Quantinuum delivers the highest quality quantum randomness, enabling our customers to confront the most advanced cybersecurity challenges present today.
The most common question in the public discourse around quantum computers has been, “When will they be useful?” We have an answer.
Very recently in Nature we announced a successful demonstration of a quantum computer generating certifiable randomness, a critical underpinning of our modern digital infrastructure. We explained how we will be taking a product to market this year, based on that advance – one that could only be achieved because we have the world’s most powerful quantum computer.
Today, we have made another huge leap in a different domain, providing fresh evidence that our quantum computers are the best in the world. In this case, we have shown that our quantum computers can be a useful tool for advancing scientific discovery.
Our latest paper shows how our quantum computer rivals the best classical approaches in expanding our understanding of magnetism. This provides an entry point that could lead directly to innovations in fields from biochemistry, to defense, to new materials. These are tangible and meaningful advances that will deliver real world impact.

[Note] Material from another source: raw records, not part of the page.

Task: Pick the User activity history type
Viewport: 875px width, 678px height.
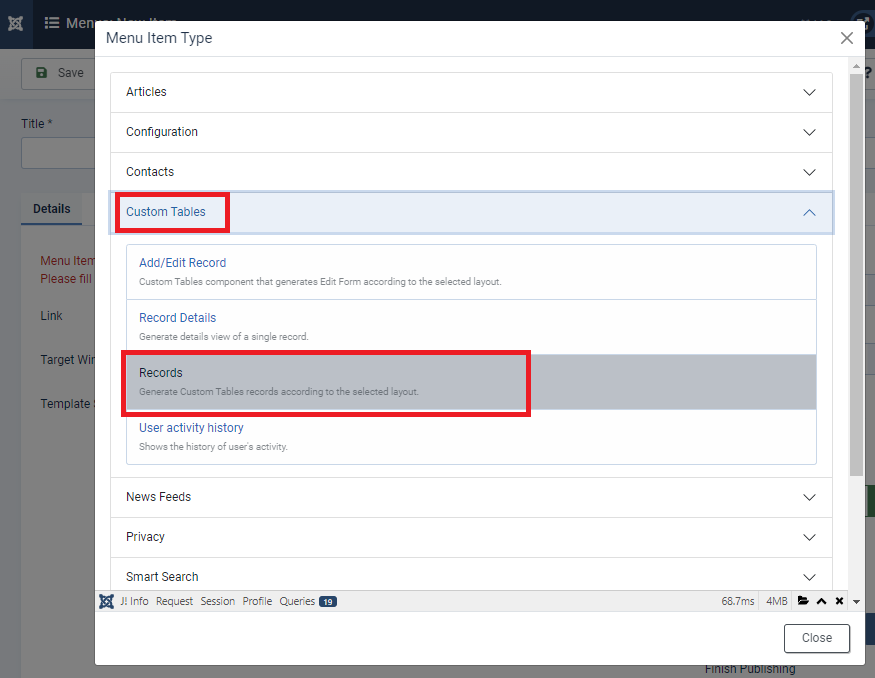Action: click(x=191, y=428)
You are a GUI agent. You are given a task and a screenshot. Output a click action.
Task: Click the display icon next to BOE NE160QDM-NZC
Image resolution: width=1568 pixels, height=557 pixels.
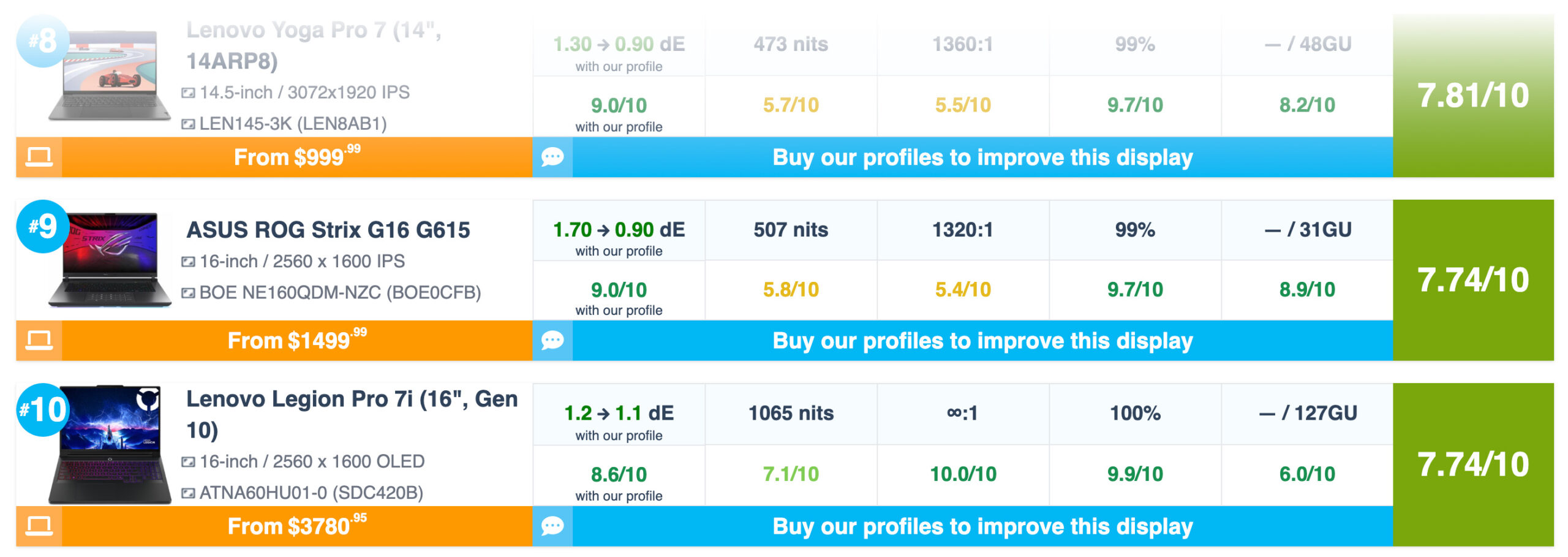188,293
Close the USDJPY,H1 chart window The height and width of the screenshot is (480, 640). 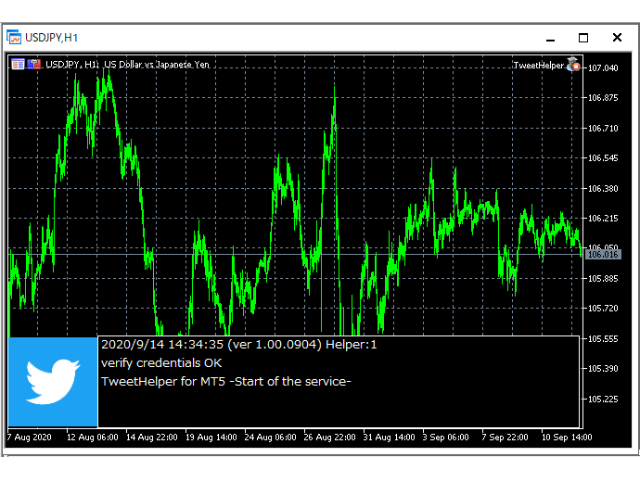(x=619, y=37)
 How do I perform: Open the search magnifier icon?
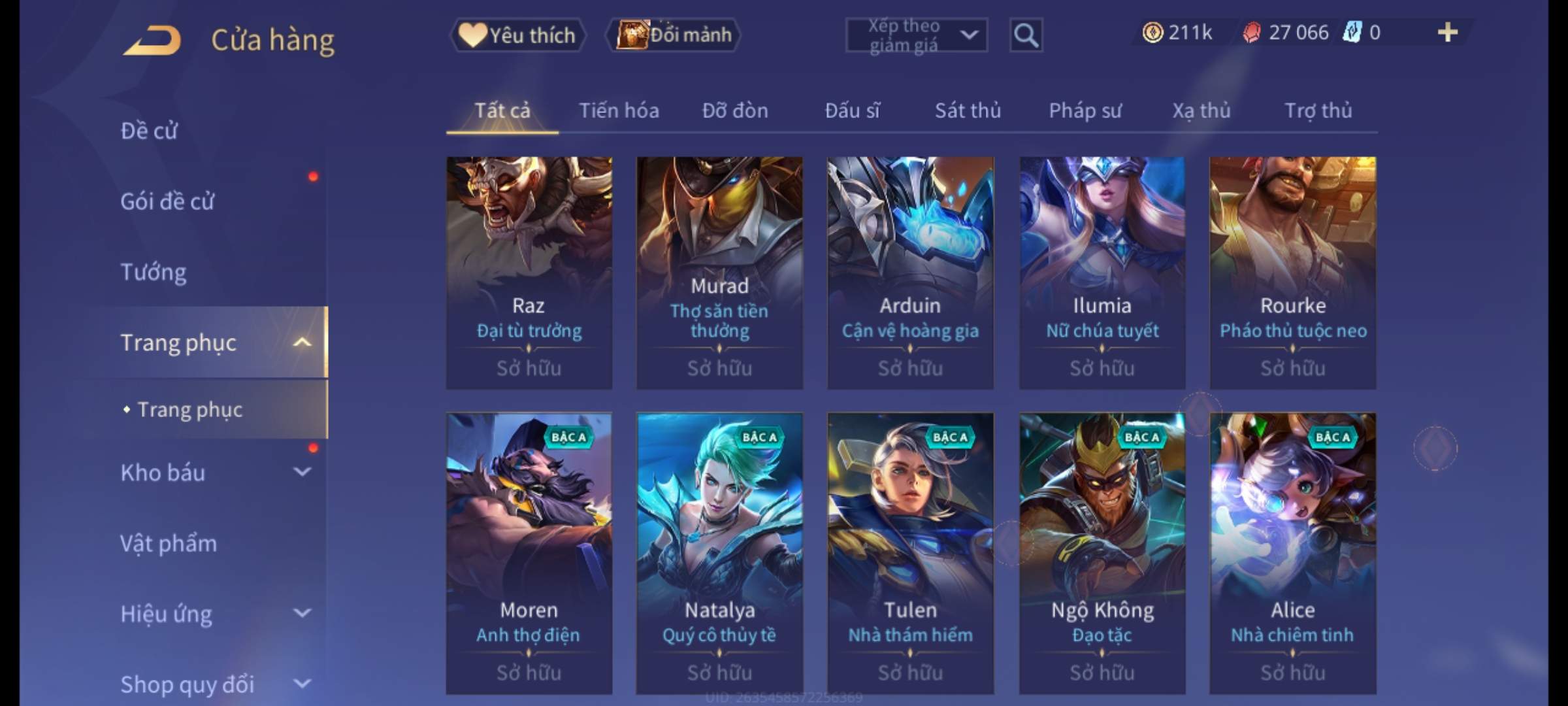[1026, 35]
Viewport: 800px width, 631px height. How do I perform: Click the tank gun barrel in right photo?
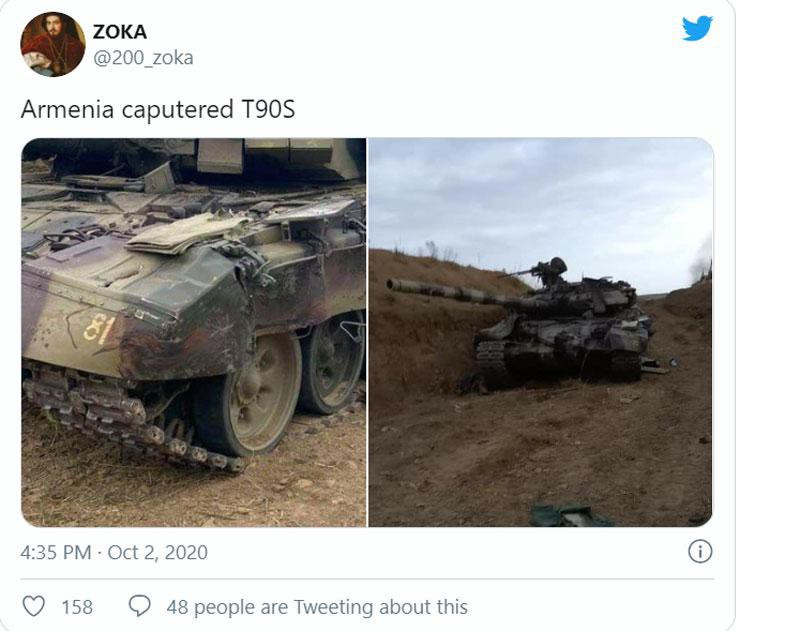(x=440, y=291)
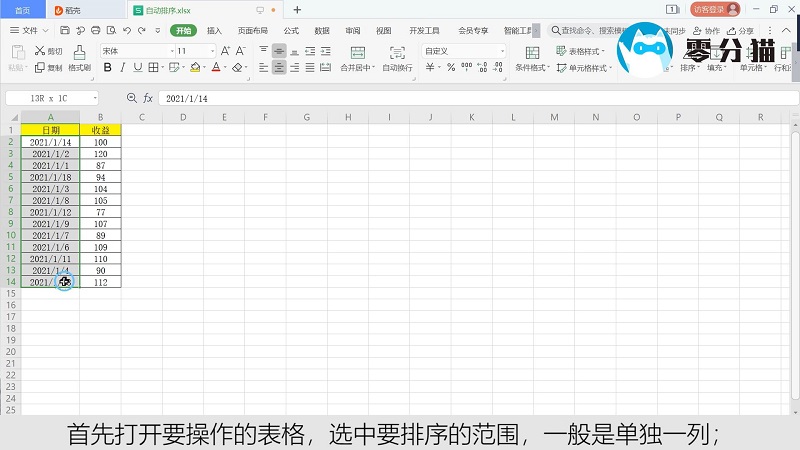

To achieve this, we partnered with researchers from Caltech, Fermioniq, EPFL, and the Technical University of Munich. The team used Quantinuum’s System Model H2 to simulate quantum magnetism at a scale and level of accuracy that pushes the boundaries of what we know to be possible.
As the authors of the paper state:
“We believe the quantum data provided by System Model H2 should be regarded as complementary to classical numerical methods, and is arguably the most convincing standard to which they should be compared.”
Our computer simulated the quantum Ising model, a model for quantum magnetism that describes a set of magnets (physicists call them ‘spins’) on a lattice that can point up or down, and prefer to point the same way as their neighbors. The model is inherently “quantum” because the spins can move between up and down configurations by a process known as “quantum tunneling”.
Researchers have struggled to simulate the dynamics of the Ising model at larger scales due to the enormous computational cost of doing so. Nobel laureate physicist Richard Feynman, who is widely considered to be the progenitor of quantum computing, once said, “it is impossible to represent the results of quantum mechanics with a classical universal device.” When attempting to simulate quantum systems at comparable scales on classical computers, the computational demands can quickly become overwhelming. It is the inherent ‘quantumness’ of these problems that makes them so hard classically, and conversely, so well-suited for quantum computing.
These inherently quantum problems also lie at the heart of many complex and useful material properties. The quantum Ising model is an entry point to confront some of the deepest mysteries in the study of interacting quantum magnets. While rooted in fundamental physics, its relevance extends to wide-ranging commercial and defense applications, including medical test equipment, quantum sensors, and the study of exotic states of matter like superconductivity.
Instead of tailored demonstrations that claim ‘quantum advantage’ in contrived scenarios, our breakthroughs announced this week prove that we can tackle complex, meaningful scientific questions difficult for classical methods to address. In the work described in this paper, we have proved that quantum computing could be the gold standard for materials simulations. These developments are critical steps toward realizing the potential of quantum computers.
With only 56 qubits in our commercially available System Model H2, the most powerful quantum system in the world today, we are already testing the limits of classical methods, and in some cases, exceeding them. Later this year, we will introduce our massively more powerful 96-qubit Helios system - breaching the boundaries of what until recently was deemed possible.